The model found that the molecules that favored each type of condensate tended to have shared chemical features, and were more like each other than like molecules that favored other condensate types. It identified a number of features that seem to affect where molecules end up. For example, transcriptional condensates tended to attract small molecules containing electron-rich aromatic rings (a certain type of ring structure). Using these patterns, the model was very good at predicting in which of the simple condensates additional drugs would concentrate.

Next, the researchers tested how well the model could predict where drugs would concentrate in live cells. It had moderate success. The lower accuracy reflects that the model was trained on simplified cases of single-protein condensates. In a cell, condensates contain hundreds of proteins, each of which may influence the local chemical environment, and condensates and other cellular compartments don’t exist in isolation: they compete to accumulate a drug.

The researchers are now working to understand the physical and chemical properties of these many proteins, so that they can improve their models. They also intend to narrow in on the specific mechanisms by which condensates create a favorable chemical environment for some molecules over others.

“In order for us to make use of condensate biochemistry, we would really like to have predictive power over where different molecules concentrate. While we’re still at the early stages, it’s exciting to envision a world where we have much finer control over where exactly drugs that we synthesize will go, such that they have maximum efficacy and minimal unwanted side-effects,” Mikhael says.

In the meantime, the researchers hope that this work demonstrates the importance of re-thinking how cells are organized, and considering where molecules concentrate based on their chemical features.

“The inside of the cell has evolved to be highly compartmentalized, and that means the small molecules inside the cell are not distributed homogeneously,” Overholt says. “It has been exciting to talk to experts from different fields and realize how many disciplines could potentially draw from our work on how molecules actually distribute in the cell.”

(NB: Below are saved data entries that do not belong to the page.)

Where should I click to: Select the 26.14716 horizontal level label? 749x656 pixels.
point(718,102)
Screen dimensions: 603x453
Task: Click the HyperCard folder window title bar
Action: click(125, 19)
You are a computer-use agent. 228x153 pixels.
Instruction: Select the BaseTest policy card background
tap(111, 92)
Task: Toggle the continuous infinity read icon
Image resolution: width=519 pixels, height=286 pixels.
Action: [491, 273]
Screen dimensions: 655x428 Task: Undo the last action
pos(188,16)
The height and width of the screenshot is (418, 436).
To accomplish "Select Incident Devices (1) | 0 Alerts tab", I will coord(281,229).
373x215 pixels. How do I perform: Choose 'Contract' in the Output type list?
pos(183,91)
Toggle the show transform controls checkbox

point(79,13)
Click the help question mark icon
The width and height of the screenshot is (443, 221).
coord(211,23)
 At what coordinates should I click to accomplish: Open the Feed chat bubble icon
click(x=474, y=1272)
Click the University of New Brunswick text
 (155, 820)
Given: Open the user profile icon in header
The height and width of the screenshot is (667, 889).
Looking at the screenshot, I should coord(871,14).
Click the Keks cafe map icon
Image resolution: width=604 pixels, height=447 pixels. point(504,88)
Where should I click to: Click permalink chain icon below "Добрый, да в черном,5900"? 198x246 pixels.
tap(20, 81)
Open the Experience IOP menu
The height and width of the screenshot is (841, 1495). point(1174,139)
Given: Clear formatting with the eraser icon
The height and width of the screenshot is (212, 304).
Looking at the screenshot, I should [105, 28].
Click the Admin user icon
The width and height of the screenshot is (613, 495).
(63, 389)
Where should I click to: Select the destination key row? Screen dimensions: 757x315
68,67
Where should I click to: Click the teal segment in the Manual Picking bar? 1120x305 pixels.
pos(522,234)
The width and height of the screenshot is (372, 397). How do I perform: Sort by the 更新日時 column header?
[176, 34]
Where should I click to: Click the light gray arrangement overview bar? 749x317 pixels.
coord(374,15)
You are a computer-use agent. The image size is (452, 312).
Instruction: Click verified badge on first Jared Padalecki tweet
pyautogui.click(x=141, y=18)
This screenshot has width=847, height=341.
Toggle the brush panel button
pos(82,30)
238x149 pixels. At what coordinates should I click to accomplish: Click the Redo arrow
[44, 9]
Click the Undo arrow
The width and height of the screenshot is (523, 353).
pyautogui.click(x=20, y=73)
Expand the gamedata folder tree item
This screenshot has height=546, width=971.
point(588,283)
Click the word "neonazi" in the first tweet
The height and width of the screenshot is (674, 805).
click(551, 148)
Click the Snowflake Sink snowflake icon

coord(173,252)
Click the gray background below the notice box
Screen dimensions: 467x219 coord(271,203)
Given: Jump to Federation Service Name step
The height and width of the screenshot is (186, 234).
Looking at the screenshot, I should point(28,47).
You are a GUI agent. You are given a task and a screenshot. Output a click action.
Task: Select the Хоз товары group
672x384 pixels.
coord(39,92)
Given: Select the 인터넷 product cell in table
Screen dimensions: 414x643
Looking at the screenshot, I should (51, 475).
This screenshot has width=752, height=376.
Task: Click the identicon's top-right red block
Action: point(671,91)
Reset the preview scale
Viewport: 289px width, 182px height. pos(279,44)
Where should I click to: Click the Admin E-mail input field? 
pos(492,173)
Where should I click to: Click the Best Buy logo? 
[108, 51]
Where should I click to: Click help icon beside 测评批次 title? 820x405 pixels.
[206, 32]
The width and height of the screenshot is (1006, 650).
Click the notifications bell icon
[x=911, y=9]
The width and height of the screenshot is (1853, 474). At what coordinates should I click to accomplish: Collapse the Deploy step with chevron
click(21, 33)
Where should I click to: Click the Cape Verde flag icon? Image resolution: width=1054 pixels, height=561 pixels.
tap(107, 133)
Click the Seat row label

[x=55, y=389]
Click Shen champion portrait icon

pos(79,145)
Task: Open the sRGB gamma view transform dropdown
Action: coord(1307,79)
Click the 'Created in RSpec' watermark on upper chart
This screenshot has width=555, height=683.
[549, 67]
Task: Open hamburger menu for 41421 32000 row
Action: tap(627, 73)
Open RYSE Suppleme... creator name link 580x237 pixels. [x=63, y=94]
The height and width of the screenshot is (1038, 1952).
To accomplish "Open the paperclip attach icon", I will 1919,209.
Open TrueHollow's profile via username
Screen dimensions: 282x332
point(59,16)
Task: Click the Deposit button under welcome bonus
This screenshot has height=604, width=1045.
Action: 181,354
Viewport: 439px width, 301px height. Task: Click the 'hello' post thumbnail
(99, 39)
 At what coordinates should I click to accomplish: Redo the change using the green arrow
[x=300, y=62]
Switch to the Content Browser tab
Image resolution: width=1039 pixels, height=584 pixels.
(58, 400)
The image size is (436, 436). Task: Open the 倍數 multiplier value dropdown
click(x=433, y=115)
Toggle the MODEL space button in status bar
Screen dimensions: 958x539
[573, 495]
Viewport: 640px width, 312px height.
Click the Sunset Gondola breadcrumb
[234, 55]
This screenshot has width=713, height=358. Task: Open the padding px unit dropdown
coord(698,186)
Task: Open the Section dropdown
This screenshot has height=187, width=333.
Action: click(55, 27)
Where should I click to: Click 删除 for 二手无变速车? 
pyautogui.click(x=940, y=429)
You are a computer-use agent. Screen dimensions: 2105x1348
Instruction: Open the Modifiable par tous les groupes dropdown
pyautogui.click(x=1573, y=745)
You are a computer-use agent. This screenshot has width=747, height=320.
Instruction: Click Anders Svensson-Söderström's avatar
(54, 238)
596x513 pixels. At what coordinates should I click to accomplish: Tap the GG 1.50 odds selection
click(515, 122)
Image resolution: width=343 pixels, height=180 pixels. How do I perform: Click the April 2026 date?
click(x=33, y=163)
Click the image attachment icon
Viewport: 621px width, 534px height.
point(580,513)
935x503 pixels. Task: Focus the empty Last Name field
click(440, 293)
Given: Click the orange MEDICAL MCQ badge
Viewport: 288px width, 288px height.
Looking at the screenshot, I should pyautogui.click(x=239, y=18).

The researchers anticipate that their work will be very useful to drug developers, but they also expect it to prove relevant to a number of other processes that occur within cells. More and more critical cellular processes are being found to rely on condensates to organize when and where relevant molecules concentrate. The better that researchers understand the chemical coding that regulates this organization, the better they will understand how essential cellular processes take place—and what may be going awry with them in disease.

“Everything we’ve learned about condensates in this study suggests that condensates and other cellular organelles have a powerful effect on the distribution of small molecules,” Kilgore says. “I’m convinced at this point that condensate small molecule selectivity has fundamental implications for biology and drug discovery.”